The splicing of cycle permutation graphs (Q1345196)

Let \(\alpha\) be a permutation of order \(n\) and \(\beta\) be a permutation of order \(m\). Let \(M_ \alpha\) be a set of disjoint edges \(\{x_ k y_{\alpha(k)}: k= 1,\dots, n\}\) and \(M_ \beta\) be a set of disjoint edges \(\{u_ k v_{\beta(k)}: k= 1,\dots, m\}\).
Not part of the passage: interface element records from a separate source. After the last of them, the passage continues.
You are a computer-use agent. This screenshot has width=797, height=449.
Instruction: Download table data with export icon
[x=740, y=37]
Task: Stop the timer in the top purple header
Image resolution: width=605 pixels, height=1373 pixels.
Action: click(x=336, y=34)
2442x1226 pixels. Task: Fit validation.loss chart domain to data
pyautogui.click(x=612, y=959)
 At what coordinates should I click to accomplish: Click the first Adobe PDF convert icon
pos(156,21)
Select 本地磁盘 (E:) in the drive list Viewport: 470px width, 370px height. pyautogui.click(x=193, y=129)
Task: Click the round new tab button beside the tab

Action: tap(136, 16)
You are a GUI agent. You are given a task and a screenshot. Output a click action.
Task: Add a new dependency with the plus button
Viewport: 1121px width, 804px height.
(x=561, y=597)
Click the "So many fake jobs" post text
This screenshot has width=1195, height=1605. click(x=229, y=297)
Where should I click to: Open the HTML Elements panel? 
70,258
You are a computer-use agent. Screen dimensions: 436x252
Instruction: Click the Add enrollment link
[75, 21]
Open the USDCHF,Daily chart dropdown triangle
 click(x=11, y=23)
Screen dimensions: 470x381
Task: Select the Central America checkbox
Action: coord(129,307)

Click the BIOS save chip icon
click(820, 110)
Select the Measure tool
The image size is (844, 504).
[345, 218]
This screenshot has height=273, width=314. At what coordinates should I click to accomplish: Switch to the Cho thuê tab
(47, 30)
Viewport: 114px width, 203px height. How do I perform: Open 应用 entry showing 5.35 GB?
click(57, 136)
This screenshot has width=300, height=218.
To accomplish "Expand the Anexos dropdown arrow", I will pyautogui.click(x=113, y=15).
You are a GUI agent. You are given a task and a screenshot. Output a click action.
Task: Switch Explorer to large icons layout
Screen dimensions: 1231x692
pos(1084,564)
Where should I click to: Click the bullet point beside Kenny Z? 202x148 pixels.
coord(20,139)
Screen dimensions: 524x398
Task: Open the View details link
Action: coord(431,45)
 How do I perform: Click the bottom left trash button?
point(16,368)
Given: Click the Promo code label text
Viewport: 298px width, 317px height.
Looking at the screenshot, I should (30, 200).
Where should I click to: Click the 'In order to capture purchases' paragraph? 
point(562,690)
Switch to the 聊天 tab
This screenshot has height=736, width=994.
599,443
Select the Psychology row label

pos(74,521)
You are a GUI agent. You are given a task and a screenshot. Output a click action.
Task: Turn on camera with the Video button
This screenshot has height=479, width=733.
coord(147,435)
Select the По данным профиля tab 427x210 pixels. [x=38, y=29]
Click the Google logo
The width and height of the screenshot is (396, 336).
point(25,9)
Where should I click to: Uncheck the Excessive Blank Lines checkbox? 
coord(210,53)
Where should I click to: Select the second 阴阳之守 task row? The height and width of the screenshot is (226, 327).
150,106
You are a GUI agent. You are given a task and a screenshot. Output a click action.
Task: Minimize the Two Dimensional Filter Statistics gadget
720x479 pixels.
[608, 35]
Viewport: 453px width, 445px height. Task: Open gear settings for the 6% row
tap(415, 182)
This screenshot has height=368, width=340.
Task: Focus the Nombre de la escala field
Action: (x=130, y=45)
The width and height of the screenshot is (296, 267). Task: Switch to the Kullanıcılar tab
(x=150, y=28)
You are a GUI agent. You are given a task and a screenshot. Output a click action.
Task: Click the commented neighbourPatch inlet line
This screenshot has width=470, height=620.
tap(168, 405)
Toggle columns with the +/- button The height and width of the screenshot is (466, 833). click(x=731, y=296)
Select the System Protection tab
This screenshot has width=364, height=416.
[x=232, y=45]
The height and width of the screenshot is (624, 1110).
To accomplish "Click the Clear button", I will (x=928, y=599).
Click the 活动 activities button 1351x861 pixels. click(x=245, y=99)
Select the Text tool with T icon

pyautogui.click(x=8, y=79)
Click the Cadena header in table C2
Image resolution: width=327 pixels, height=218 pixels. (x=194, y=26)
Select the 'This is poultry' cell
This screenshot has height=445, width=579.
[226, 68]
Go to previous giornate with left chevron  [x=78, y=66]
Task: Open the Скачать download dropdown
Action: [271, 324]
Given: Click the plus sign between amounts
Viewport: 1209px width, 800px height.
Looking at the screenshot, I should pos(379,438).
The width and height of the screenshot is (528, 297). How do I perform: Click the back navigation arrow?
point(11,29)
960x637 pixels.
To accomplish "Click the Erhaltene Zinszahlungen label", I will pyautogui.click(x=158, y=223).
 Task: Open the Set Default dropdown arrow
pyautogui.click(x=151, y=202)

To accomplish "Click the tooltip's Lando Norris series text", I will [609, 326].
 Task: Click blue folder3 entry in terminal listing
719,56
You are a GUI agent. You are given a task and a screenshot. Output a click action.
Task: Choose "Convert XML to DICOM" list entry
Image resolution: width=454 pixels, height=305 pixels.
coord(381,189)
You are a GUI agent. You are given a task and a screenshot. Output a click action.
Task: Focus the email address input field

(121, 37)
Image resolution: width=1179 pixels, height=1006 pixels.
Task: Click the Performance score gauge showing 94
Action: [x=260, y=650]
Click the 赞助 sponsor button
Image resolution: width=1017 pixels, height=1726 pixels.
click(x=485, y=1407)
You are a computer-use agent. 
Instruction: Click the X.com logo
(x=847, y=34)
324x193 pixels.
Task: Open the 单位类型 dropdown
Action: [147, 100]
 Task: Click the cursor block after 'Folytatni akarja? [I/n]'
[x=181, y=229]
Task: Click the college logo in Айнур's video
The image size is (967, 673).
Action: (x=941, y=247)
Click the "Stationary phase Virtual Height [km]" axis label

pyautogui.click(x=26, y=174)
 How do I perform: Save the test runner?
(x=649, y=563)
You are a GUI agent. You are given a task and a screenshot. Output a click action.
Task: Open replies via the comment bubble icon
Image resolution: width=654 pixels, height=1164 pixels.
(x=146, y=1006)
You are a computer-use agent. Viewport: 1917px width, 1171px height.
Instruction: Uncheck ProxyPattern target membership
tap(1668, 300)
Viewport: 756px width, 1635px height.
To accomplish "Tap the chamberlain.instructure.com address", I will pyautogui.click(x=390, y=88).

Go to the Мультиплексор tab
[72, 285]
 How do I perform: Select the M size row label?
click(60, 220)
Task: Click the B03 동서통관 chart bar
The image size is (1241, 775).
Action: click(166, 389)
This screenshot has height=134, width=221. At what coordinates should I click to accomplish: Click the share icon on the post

A splicing \((\alpha, \beta, i, j)\) is a permutation graph \(G\) with \(V(G)= V(M_ \alpha)\cup V(M_ \beta)\) and \(E(G)= F\cup M_ \alpha\cup M_ \beta\), where \(F\) is the union of two disjoint circuits \(C_ 1\), \(C_ 2\): \[ C_ 1 = x_ 1\dots x_ i u_ 1\dots u_ m x_{i+ 1}\dots x_ n x_ 1\quad\text{and}\quad C_ 2= y_ 1\dots y_ j v_ 1\dots v_ m y_{j+ 1}\dots y_ n y_ 1. \] Some sufficient conditions for determining whether a splicing \((\alpha, \beta, i, j)\) is Hamiltonian (or non-Hamiltonian) are obtained in this paper. Note that the operation of splicing is isomorphic to the operation of catenation (by re-labeling the vertices of \(C_ 1\) and \(C_ 2\)).